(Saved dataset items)
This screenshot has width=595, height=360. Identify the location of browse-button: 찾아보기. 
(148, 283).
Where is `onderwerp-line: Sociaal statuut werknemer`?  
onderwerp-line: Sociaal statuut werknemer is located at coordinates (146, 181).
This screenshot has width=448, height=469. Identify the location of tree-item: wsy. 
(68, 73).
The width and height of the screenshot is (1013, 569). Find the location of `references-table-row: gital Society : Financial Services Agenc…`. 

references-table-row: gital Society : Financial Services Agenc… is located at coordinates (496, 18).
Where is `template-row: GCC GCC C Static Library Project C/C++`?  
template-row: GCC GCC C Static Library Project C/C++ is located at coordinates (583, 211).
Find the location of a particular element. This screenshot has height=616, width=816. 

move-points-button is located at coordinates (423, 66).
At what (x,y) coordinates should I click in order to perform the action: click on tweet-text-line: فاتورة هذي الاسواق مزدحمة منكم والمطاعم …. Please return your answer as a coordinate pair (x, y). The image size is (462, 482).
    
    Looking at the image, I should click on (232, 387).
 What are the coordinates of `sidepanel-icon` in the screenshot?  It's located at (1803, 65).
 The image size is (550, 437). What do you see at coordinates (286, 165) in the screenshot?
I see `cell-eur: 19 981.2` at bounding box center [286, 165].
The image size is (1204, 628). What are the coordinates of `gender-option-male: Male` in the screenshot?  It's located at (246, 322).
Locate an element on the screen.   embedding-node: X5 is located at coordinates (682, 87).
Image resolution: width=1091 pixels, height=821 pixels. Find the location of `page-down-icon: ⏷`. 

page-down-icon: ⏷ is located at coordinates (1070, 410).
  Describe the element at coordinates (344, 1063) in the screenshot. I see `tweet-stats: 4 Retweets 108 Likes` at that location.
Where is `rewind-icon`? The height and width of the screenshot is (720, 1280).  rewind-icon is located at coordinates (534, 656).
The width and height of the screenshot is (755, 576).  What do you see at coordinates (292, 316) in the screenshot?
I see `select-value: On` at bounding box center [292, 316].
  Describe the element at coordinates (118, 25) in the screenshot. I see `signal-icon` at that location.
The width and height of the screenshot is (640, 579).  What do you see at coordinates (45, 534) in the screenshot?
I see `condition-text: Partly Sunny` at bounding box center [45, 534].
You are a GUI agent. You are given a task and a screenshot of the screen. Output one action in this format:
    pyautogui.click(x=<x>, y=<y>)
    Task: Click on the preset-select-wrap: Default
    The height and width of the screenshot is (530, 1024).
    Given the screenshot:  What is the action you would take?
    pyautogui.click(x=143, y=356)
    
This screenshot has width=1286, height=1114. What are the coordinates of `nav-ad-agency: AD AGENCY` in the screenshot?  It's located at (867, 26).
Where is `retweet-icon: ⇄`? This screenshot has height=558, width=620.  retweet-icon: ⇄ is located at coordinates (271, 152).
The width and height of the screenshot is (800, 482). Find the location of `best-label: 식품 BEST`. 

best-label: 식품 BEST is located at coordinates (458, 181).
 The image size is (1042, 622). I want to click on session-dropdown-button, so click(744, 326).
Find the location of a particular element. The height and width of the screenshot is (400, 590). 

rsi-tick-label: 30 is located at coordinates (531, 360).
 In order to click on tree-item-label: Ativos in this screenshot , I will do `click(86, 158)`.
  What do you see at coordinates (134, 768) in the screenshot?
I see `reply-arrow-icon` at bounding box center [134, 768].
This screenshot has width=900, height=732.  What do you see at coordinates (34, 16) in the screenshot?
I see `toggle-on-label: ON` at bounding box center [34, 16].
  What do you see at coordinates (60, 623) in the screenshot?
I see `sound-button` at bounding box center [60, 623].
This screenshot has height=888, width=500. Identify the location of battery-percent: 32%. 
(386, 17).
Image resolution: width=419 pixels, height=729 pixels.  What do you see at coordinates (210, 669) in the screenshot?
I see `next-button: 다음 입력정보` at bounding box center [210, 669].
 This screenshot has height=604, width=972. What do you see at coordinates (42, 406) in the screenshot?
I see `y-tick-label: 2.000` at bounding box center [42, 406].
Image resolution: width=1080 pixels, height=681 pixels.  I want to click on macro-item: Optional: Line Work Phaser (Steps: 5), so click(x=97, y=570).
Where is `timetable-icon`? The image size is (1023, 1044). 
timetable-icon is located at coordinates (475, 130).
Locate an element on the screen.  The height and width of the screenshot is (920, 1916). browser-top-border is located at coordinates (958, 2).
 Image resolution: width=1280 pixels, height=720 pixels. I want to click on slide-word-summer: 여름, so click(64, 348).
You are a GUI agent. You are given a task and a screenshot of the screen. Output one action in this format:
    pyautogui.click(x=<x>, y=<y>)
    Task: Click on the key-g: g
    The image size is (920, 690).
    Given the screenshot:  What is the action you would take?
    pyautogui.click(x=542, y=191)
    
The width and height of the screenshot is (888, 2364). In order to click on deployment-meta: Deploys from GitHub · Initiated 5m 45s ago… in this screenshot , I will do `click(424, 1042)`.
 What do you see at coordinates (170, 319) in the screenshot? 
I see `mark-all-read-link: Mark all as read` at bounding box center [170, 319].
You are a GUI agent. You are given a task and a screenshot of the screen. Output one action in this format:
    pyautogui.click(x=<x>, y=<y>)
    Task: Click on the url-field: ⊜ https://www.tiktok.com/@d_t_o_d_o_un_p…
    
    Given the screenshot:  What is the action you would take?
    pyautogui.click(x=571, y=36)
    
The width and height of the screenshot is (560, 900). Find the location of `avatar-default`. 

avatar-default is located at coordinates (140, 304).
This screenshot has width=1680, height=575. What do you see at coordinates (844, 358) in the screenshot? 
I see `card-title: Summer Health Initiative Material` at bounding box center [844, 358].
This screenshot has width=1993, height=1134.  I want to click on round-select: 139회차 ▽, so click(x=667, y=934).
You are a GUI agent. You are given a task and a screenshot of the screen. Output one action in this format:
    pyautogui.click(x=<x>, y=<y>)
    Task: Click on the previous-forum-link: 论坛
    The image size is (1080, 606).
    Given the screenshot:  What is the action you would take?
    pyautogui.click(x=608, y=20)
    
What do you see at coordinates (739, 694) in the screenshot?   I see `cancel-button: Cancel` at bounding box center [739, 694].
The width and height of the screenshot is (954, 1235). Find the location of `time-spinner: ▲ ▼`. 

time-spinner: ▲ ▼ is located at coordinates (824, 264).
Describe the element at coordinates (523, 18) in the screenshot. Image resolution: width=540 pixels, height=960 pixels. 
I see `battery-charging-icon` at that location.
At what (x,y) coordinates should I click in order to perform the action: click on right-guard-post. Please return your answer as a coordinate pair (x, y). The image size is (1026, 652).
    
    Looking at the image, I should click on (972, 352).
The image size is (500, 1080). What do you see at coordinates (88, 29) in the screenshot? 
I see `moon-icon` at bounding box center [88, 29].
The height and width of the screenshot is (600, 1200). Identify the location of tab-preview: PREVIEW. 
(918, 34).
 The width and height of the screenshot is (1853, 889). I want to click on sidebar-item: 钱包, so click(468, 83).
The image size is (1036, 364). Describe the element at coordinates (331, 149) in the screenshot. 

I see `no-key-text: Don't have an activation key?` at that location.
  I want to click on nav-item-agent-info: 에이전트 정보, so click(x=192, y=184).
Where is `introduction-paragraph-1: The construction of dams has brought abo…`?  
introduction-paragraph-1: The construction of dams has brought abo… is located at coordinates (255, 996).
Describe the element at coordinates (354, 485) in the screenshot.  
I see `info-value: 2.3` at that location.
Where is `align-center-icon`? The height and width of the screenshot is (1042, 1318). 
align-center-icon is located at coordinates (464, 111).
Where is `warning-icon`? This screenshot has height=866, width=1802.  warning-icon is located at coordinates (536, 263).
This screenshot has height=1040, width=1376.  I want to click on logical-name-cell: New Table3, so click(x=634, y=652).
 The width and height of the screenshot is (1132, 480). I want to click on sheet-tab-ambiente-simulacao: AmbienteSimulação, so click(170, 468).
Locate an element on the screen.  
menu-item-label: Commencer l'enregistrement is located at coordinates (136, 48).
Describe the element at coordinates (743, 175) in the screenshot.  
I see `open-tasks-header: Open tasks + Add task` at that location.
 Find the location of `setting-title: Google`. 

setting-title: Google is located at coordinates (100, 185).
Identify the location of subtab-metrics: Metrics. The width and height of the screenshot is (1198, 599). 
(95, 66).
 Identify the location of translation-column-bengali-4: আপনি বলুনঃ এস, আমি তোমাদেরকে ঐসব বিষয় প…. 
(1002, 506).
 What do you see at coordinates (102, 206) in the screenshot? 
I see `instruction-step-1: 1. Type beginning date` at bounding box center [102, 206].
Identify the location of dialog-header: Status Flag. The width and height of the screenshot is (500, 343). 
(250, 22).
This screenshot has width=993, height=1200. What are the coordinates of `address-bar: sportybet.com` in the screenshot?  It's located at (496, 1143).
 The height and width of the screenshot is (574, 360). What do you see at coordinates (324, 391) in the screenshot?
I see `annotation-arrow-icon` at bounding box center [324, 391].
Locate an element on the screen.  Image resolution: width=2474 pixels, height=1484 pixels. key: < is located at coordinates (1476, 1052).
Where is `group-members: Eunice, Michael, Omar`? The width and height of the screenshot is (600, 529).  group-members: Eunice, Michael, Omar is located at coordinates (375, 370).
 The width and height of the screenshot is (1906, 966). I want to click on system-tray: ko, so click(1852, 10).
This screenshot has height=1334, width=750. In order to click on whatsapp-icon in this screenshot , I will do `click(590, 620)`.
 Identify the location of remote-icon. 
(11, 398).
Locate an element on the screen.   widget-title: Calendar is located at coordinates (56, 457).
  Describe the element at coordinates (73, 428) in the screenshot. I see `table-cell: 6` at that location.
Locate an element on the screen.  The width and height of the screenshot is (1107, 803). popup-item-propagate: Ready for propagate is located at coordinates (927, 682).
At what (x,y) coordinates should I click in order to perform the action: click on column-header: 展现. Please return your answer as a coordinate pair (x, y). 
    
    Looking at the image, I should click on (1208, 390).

- **What to produce**:
Could you reproduce the material word for word, starting at the line with "coordinates (56, 457)." and continuing through its final line?

- **Output for this task**:
Locate an element on the screen.   widget-title: Calendar is located at coordinates (56, 457).
  Describe the element at coordinates (73, 428) in the screenshot. I see `table-cell: 6` at that location.
Locate an element on the screen.  The width and height of the screenshot is (1107, 803). popup-item-propagate: Ready for propagate is located at coordinates (927, 682).
At what (x,y) coordinates should I click in order to perform the action: click on column-header: 展现. Please return your answer as a coordinate pair (x, y). 
    
    Looking at the image, I should click on (1208, 390).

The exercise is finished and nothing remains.